WORK TO COMPLETE:
1. In the conference call passage on LNG collaboration, rewrite the part that opens with the words containing "Arjun Murti - Analyst" and closes with "from your perspective.", replacing "CapEx" with "capital spending".
2. Continue the conference call passage on LNG collaboration at Gladstone, picking up after its final sentence.

EXCERPTED TEXT:

-*-*-

But particularly at Gladstone how do we build the liquification facilities.
And so we have had discussions with the other participants, other projects.
It's difficult, but on the other hand we know that this makes a lot of sense for all of us so as to execute well with respect to capital spending and schedule.
We know that Queensland and the federal government want to see collaboration and so we are very open to it.
It's difficult to do but I think you are going to see collaboration.
We are quite willing to do this in a way that creates value for everyone.
That is not just the participants of the project but also for the government as well.
They also know that it has impact with respect to availability of labor and the contractor, so it's important to do this well.
So we are very open to collaboration.
Arjun Murti - Analyst
I see, Jim.
So it sounds like the collaboration is more on coordinating the CapEx and labor as opposed to necessarily reducing the number of actual LNG sites and/or coordinating the gas purchase contracts or the gas sales contracts from your perspective.
It seems more on the labor and CapEx.
Jim Mulva - Chairman & CEO
Yes, I think it's more collaboration of how we do the capital spend.
With respect to coordination on sale of LNG, I don't think you -- each company will do their own thing, that is what has been happening.
In terms of whether there is a possibility you could -- of sharing a train or something like that, I guess that is possible in collaboration but that doesn't necessarily change in terms of ownership or participation on what each company may be doing.

-*-*-

PROVIDED DATA:
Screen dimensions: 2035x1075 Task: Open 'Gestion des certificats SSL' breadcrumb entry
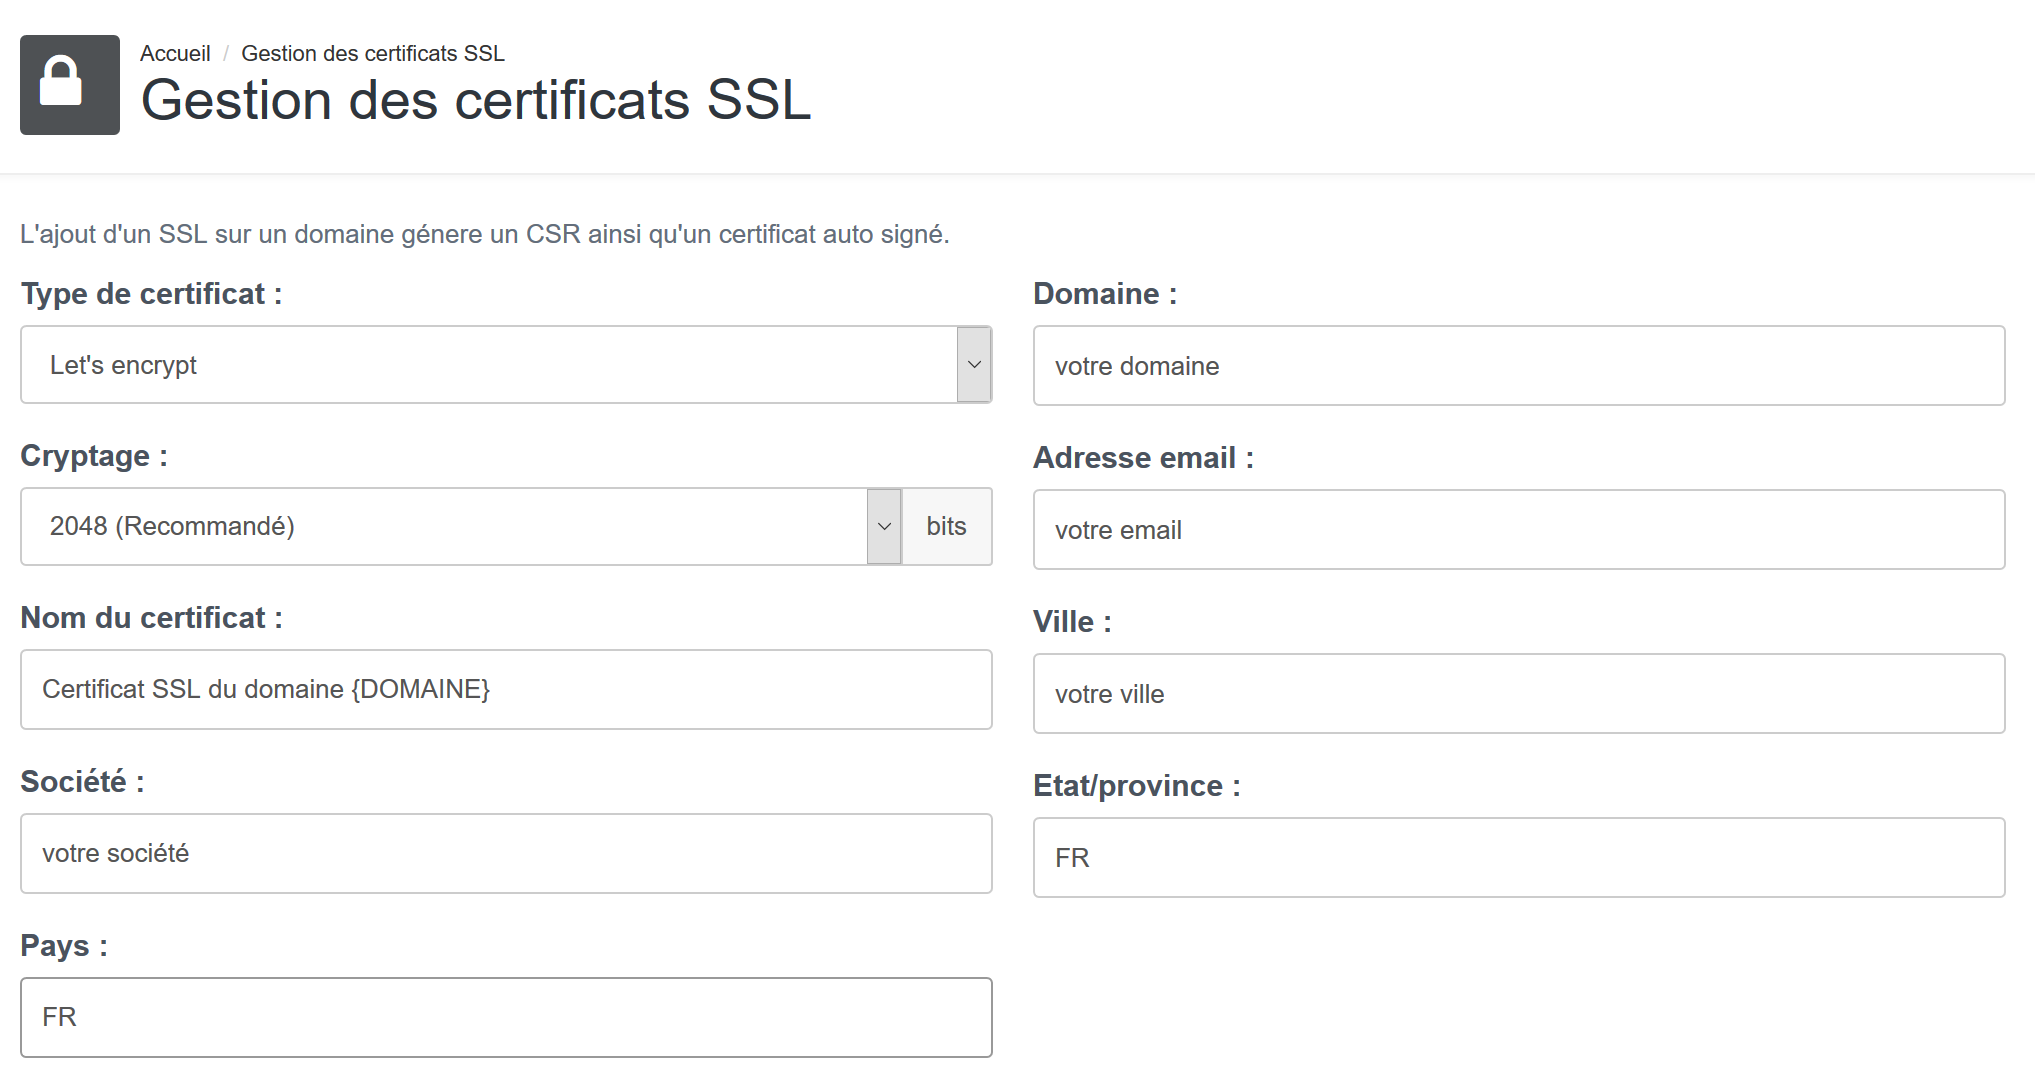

-*-*-

RESULTS:
1.
Arjun Murti - Analyst
I see, Jim.
So it sounds like the collaboration is more on coordinating the capital spending and labor as opposed to necessarily reducing the number of actual LNG sites and/or coordinating the gas purchase contracts or the gas sales contracts from your perspective.

2.
Arjun Murti - Analyst
That is great.
And then totally unrelated question, I appreciate the Bakken and the Eagle Ford well data in the press release, which is nice to see.
The 2,000 barrels a day from a well certainly sounds like a very solid, if not high, number.
Can you comment on whether that is a dual lateral well?
It's certainly a much higher flow rate than I think some other companies are reporting.
And then to the extent you can say, is that a 30-day initial production rate of 2,000 barrels a day a single-day or any other period of time?
Jim Mulva - Chairman & CEO
I think, Arjun, we are going to have to come back to you on that specifically.
But I know on these wells we -- I will just say generically I think the 4 million or 5 million cubic feet a day of gas and then liquids is somewhere between 1,000 and 2,000 barrels a day.
It varies by well but that is sort of what we have been experiencing in our early wells.
We put them down with experience better all the time.
Completion techniques get better all the time.
I think we will just come back to you and tell you how that has done, but they are long distance, multilateral wells.
Clayton Reasor - VP, Corporate Affairs
As we have talked, we are going to provide more granularity on this part of our business in the future, Arjun.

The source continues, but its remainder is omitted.